Just Don't Know Anymore *possible trigger?

Just Don't Know Anymore *possible trigger?

FlyWM

Registrant
I spent last week in a psychiatric hospital, and this week have been going through a day program thing, but I am scared, I keep thinking I want it all to end, I had to contract for safety, that I would go to hospital before hurt myself, but I am really thinking I want it all to end, maybe I should go back in, but I really don't want to, I am just so scared and don't know, I honestly don't know anymore, so intense, and so scared and don't know if I can be safe. I don't know if I deserve to get the help, I keep thinking maybe everything would be better if I were gone, I keep thinking I need this pain to end, thinking maybe I'm not worth the effort, I just do not know anymore, I am very scared. Sorry about posting this, just needed to rant am so scared.

scott
 
Scott,

You deserve help. You deserve to be well.

I am scared too and I don't know how to deal with it right now. I'm on the edge and I know sometimes it gets that way. But we are getting better and so are you. Reaching out for help, my brother, is a brave thing.

You are scared and so am I. You aren't alone, Scott.

Does it ever end? I don't know, but my therapist reminded me last night that the more we talk about it and try to heal, the less power it will have over us. That's what we all hope for.

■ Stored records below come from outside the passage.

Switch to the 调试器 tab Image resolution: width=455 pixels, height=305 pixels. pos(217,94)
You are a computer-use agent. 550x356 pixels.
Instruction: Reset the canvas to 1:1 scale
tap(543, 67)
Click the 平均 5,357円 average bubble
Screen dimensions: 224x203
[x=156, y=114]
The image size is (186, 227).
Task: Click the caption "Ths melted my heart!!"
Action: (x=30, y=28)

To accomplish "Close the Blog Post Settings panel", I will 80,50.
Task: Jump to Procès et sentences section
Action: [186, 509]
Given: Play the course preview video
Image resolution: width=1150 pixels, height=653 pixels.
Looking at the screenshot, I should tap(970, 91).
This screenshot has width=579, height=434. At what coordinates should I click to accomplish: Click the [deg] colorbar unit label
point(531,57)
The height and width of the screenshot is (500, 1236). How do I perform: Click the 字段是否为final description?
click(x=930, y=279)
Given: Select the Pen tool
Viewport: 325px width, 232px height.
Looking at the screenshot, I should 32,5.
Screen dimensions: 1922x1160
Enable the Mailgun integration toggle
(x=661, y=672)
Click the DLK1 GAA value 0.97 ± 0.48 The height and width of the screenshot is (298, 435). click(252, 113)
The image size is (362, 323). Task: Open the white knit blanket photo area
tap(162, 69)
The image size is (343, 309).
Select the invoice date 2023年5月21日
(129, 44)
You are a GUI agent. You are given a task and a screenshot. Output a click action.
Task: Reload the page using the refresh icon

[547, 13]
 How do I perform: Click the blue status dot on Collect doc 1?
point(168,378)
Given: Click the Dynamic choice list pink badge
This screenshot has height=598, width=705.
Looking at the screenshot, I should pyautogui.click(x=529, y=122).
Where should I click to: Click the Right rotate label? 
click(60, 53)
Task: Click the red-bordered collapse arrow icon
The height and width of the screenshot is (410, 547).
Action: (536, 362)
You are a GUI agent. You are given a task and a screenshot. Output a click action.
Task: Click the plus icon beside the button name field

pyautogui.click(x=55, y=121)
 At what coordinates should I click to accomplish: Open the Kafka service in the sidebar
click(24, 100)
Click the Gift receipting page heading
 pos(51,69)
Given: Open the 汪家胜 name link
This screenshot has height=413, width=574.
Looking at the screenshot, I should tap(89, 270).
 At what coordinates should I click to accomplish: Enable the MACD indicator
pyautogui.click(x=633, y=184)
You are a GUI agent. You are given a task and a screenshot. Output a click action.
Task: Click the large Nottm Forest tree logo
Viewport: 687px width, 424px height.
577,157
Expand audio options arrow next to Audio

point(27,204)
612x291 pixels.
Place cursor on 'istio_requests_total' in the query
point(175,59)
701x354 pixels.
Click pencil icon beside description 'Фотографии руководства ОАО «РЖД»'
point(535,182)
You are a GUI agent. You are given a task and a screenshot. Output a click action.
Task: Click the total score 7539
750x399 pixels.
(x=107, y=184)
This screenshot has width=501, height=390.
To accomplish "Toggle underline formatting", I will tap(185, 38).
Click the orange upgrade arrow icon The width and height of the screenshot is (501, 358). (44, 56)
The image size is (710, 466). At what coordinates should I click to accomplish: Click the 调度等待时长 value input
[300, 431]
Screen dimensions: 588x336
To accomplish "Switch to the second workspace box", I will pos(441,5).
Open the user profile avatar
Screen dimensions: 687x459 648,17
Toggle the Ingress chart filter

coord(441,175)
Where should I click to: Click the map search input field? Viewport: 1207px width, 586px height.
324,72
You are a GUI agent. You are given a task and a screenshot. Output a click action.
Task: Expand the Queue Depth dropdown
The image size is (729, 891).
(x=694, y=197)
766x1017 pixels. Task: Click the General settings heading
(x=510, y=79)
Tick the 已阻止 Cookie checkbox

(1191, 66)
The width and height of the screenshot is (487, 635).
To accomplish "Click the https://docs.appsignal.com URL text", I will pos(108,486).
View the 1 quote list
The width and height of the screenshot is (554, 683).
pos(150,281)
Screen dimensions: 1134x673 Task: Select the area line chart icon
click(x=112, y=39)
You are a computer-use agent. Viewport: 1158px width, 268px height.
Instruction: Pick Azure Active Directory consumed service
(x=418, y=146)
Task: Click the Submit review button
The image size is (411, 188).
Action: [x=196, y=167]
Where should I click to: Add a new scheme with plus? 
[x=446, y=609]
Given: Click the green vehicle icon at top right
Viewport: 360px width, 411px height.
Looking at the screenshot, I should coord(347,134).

And I hope for it for you.

Brother, please reach out again if you need it. I need you here and I want to hear what you have to say.

I love you, Scott. No strings.

Peace,

Scot
 
Scot, you need to call your doctor and make arrangements to get back in the hospital. No one deserves to feel as unsafe as you do right now. We all care about you and are deeply concerned for your safety. You need to get help immediately. You are worth it. Very, very worth it. Please listen to me. Peace, Andrew
 
Scott- Please try to remember that this thing, like all things, works in cycles. Some days are terrifying, I know. But oftentimes tomorrow is better, if not then the next day will be. But there can only be a next day if you stick around to see it. Call your doctor now, if he/she is not available ask to speak to someone who is. Or call a rape crisis hotline (if you PM me where you live I will find a number for you right now). Please keep asking for the help that you deserve. No one should have to feel the pain we feel, but we do and we can endure. Get going now!!! That's an order, not a request. We care. PM me if you need me to help you find a number to call. Please.
 
Scott - Your profile says you are in Michigan, assuming this to be true, I took the liberty of looking up some numbers for you to call in crisis:
S.O.S.
114. N. River
Ypsilanti, MI 48198
Office 313-485-8730
Hotline 313-485-3222

Saginaw Co. Sexual Assault Ctr.
1226 N. Michigan Ave.
Saginaw, MI 48602
517-755-6565

Common Ground Crisis Services
853 Woodward Ave
Pontiac, MI 48341
Office 810-456-8128
Hotline 810-456-0909
Serving Oakland Community

Oakland Crisis Ctr. For
Rape & Sexual Abuse
YWCA Of Pontiac/N.Oakland
92 Whittemore St
Pontiac, Mi 48058
313-334-1274
313-334-1284

Sexual Assault Recovery Assistance
Howell Mi 48843
517-548-4228

Sexual Abuse Survivors Annonymous
Grosse Pointe, MI 48236
313-882-9646

I sent this to you in PM too. Call someone now please, even if the moment has passed.
 
scott -

hopless feelimgs are horrible -

and at times overwhelming

try to remember if you can this will pass

even if not right away

keep moving forward

if you

can and reach out to us

whenever

if you do not want to go to a hospital

do not

see a t as much as possble to see one that you like as a stead fast person you can physically

see and relate to

hospitals for me made me feel worse

and not so good

do what you know will make you feel ok

my t is helpin me learn to calm myself down

but we are here

sometimes calmin myself down means leaving him

tons of voicemails each day

mark
 
Scott
asking for help is the strongest and bravest thing anyone can do, you wont let anyone down by asking.

If you feel bad - ask.

Some of us have got a long way through our recoveries, but we've been to the horrible place you're at believe me. We got through it by asking for help; there's no shame in that at all.

Be strong.
Dave
 
Thank you all for the support, my mind just hasn't been in a good place lately. Hopefully soon I will feel better, as the healing process continues for me and all of you.